TASK DIRECTIONS: When you reach the line containing "490x644 pixels.", begin reproducing the material exactly, stop after the line containing "visibility of Hintergrund", and leave out any pictures along the way.

DATA FOR PROCESSING:
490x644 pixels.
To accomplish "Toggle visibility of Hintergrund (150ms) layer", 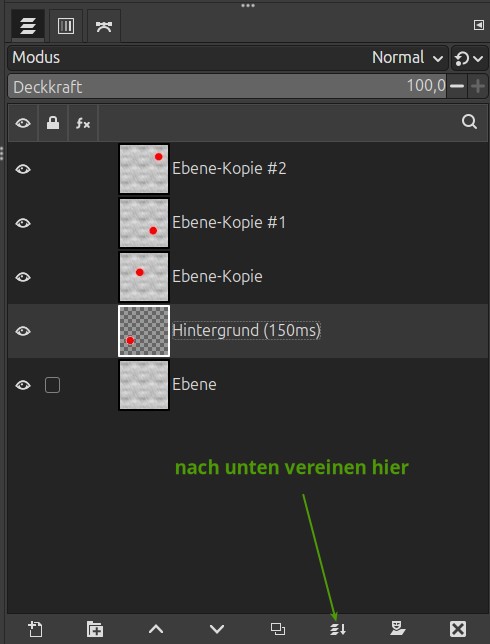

---

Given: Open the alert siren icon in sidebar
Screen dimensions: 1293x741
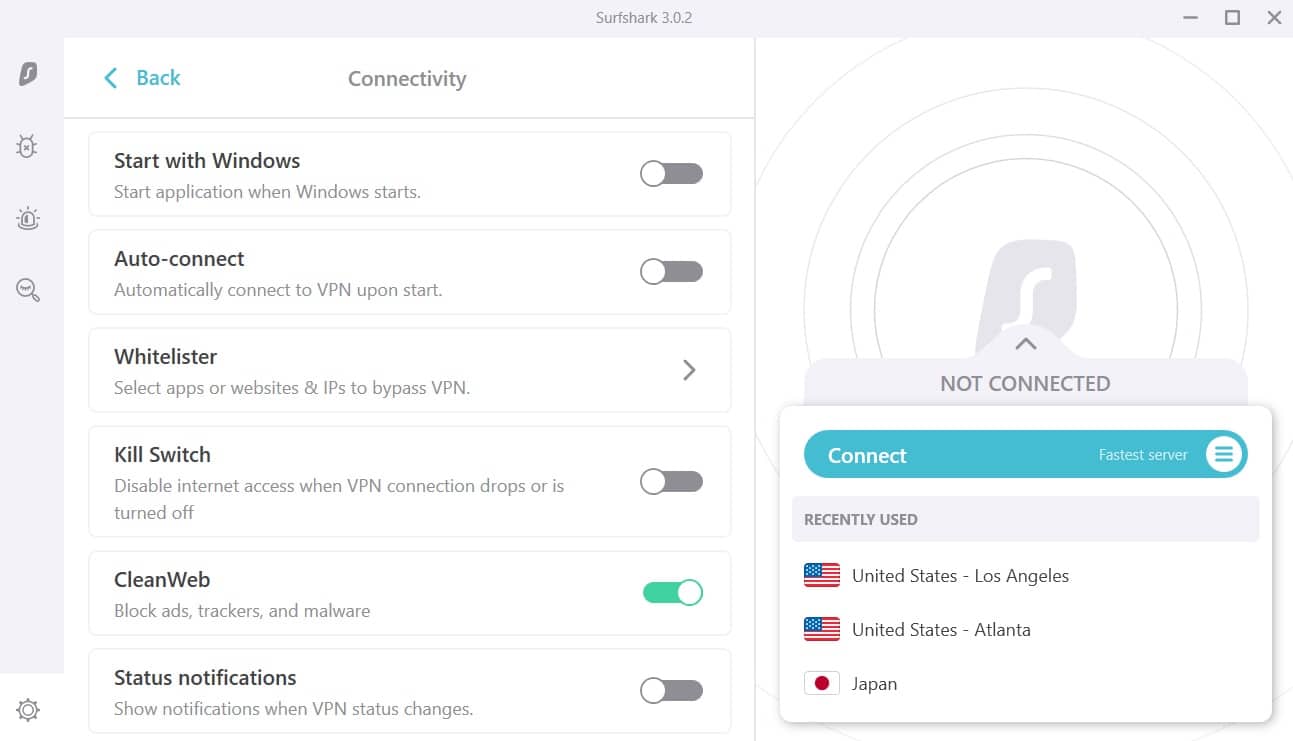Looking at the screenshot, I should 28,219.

---

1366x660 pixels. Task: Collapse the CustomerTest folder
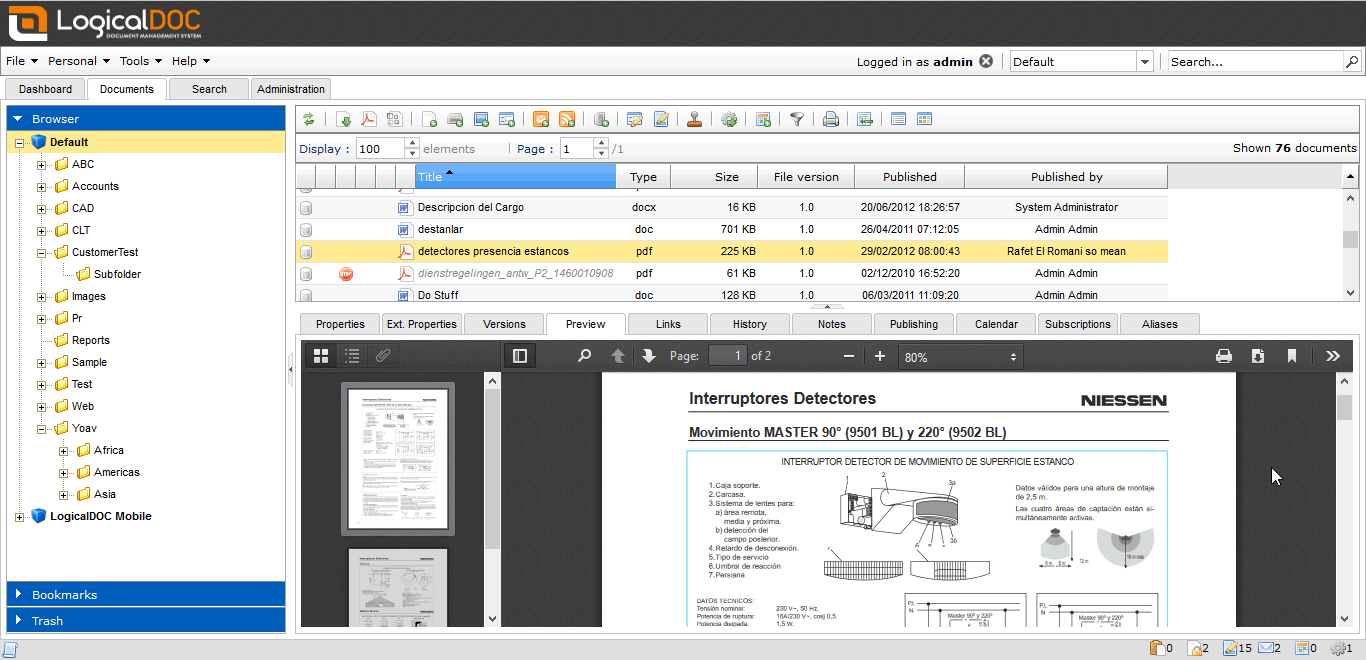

RESPONSE BOX:
490x644 pixels.
To accomplish "Toggle visibility of Hintergrund (150ms) layer", 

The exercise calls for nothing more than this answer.